Bu Rusmini sedang tenggelam dalam lamunan manisnya. Dalam hitungan hari, ia akan bertemu kembali dengan anak perempuannya setelah puluhan tahun. Lamunan itu seperti menyempurnakan sore itu, sampai bibi yang bekerja di rumah keluarga Windar membuyarkannya.

“Ada yang mau bicara dengan Bapak di telepon,” ujar Bi Inah. “Katanya darurat”. Pak Windar bergegas masuk. Dari pekarangan, Bu Windar bisa melihat ekspresi pucat di wajah suaminya ketika berbicara di telepon yang terletak di dapur yang pintunya tersambung dengan jalan menuju pekarangan.

Tak lama, Pak Windar menghampiri istrinya dan Bu Rusmini. Ia terdiam sesaat, sebelum berbicara. “Itu dari kantor Ana. Rekannya memberitahu kalau sebuah sekolah di Gaza yang dijadikan tempat pengungsian terkena serangan rudal pada pagi hari waktu setempat”.

Bu Windar mulai membayangkan hal-hal buruk, tapi ia segera menepisnya. Bu Rusmini, yang belum menyadari situasi yang sedang terjadi, bingung dengan perubahan raut di wajah pasangan itu.

***

Takdir akhirnya menjawab keyakinan Bu Rusmini. Ia bertemu kembali dengan putrinya yang telah lama terpisah. Tapi ia tidak sanggup melihat Ana, tidak dalam keadaannya berbalut kafan.

Ia mulai merasakan penyesalan. Menyesali kenapa dulu ia lupa meminta alamat pasangan Windar. Mengapa Ana tidak menunggu terlebih dulu kabar dari teman-temannya tentang keberadaannya sebelum memutuskan pergi ke Gaza. Mengapa Ana tidak mengundurkan diri dari penugasan itu. Mengapa pagi itu ia berada di sekolah itu…

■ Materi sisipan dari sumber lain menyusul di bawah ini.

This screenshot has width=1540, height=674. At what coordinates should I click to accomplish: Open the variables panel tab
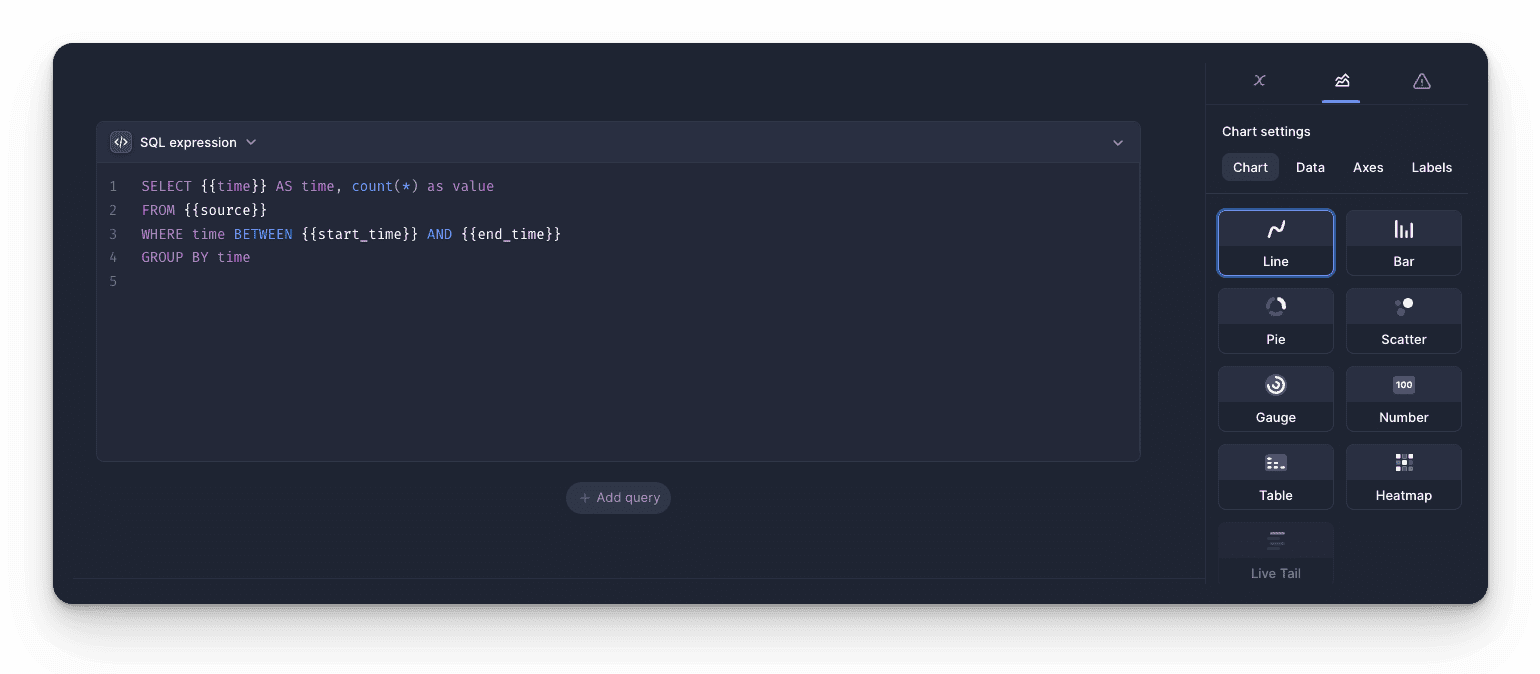(1259, 81)
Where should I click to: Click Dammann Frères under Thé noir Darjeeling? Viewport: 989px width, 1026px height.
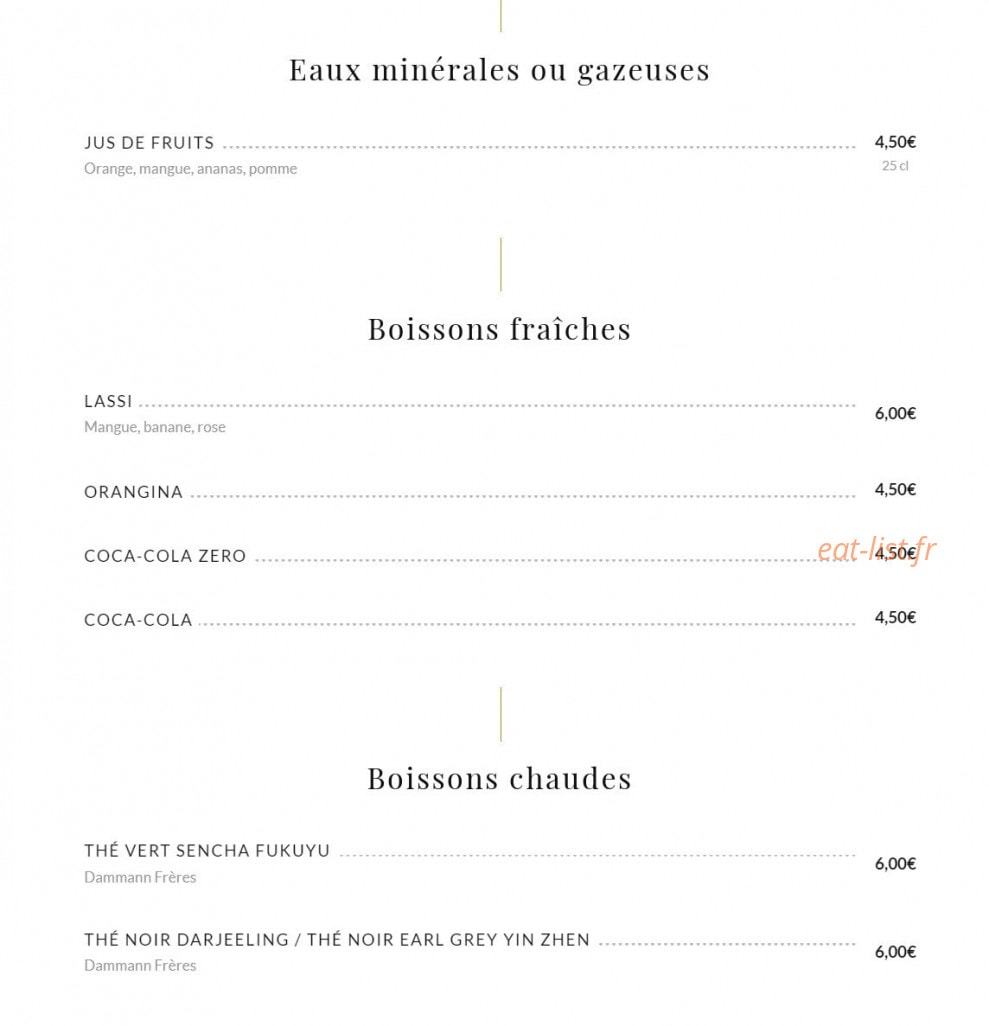pyautogui.click(x=140, y=966)
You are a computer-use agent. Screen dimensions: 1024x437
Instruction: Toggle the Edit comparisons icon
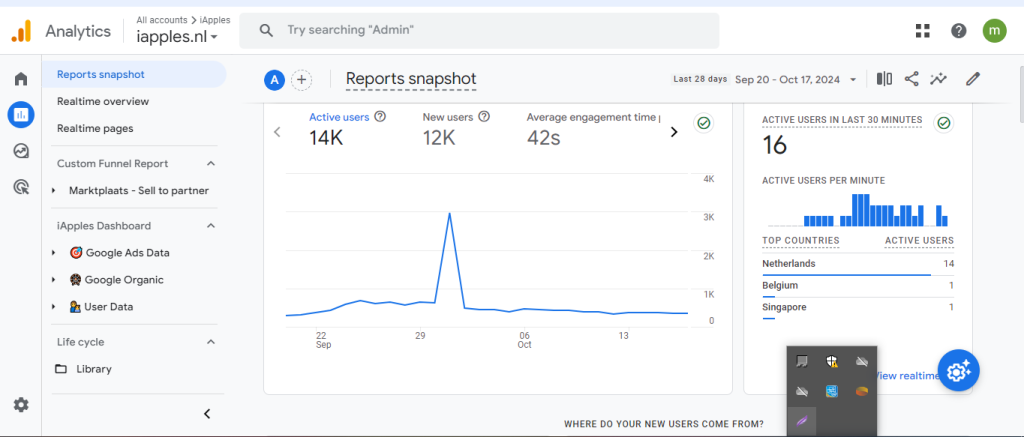coord(884,79)
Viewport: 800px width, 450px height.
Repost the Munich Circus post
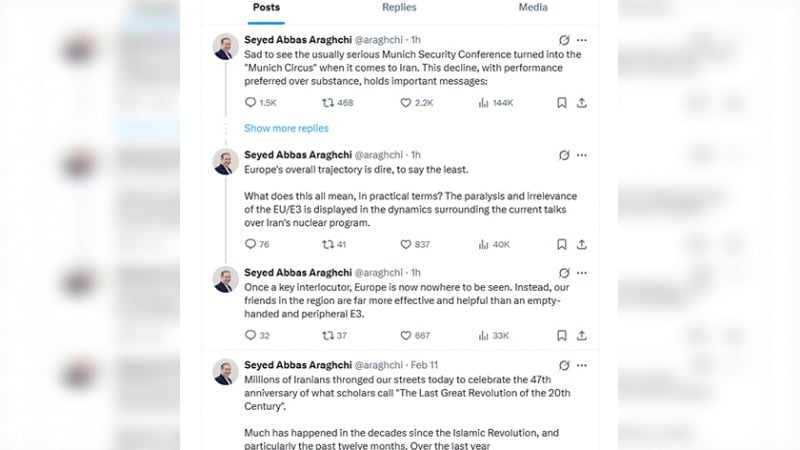click(327, 102)
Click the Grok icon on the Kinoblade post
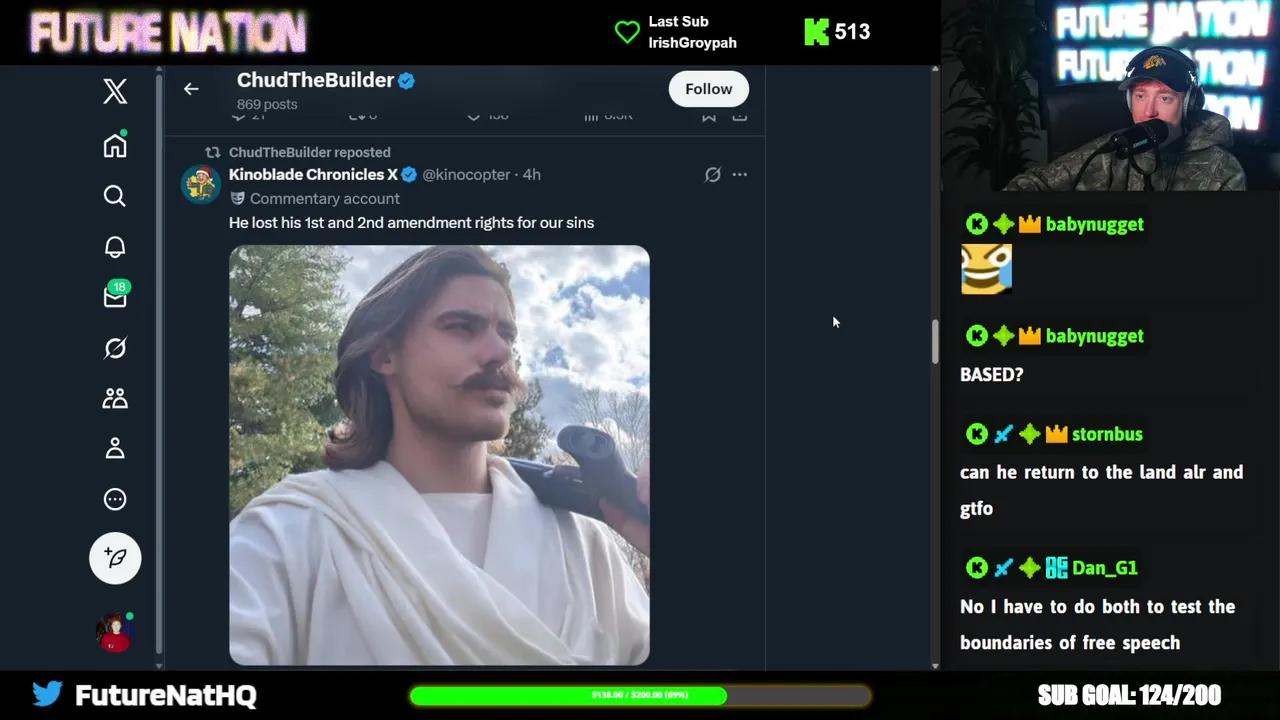This screenshot has height=720, width=1280. [712, 175]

Dalam pikiran Bu Rusmini yang polos, sama sekali tidak tebersit penyesalan atas kebencian yang berulang kali menghinggapi hidupnya dan orang-orang yang dia cintai, serta yang menjadikannya korban. Kebencian—dan kemiskinan—di tanah airnya sendiri yang pernah memisahkannya dan Ana selama puluhan tahun. Kebencian nun jauh di sana yang kini merenggut putrinya untuk selama-lamanya.